%%
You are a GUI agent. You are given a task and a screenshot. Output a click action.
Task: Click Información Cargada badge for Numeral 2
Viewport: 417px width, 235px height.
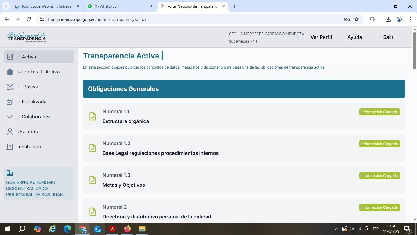point(379,207)
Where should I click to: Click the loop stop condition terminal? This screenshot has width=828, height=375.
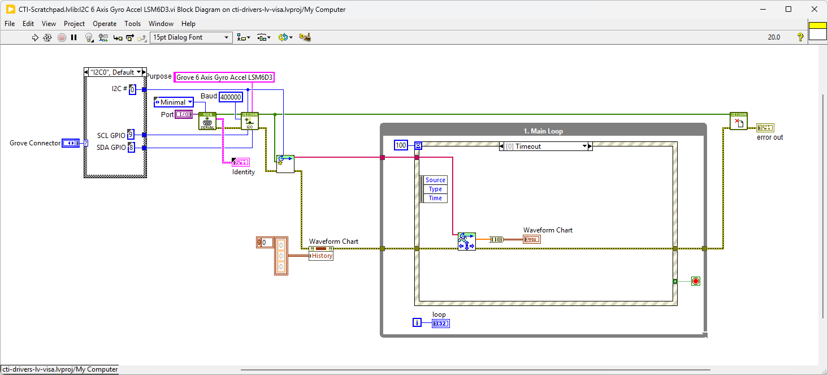pyautogui.click(x=695, y=281)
%%
STATED GOAL » Format the items above as a Markdown table with two columns, Row and Line: one row per line, numbered in order, with blank lines skipped. Leave the pictures out of your table.

TASK SOLUTION »
| Row | Line |
|---|---|
| 1 | You are a GUI agent. You are given a task and a screenshot. Output a click action. |
| 2 | Task: Click Información Cargada badge for Numeral 2 |
| 3 | Viewport: 417px width, 235px height. |
| 4 | point(379,207) |
| 5 | Where should I click to: Click the loop stop condition terminal? This screenshot has width=828, height=375. |
| 6 | pyautogui.click(x=695, y=281) |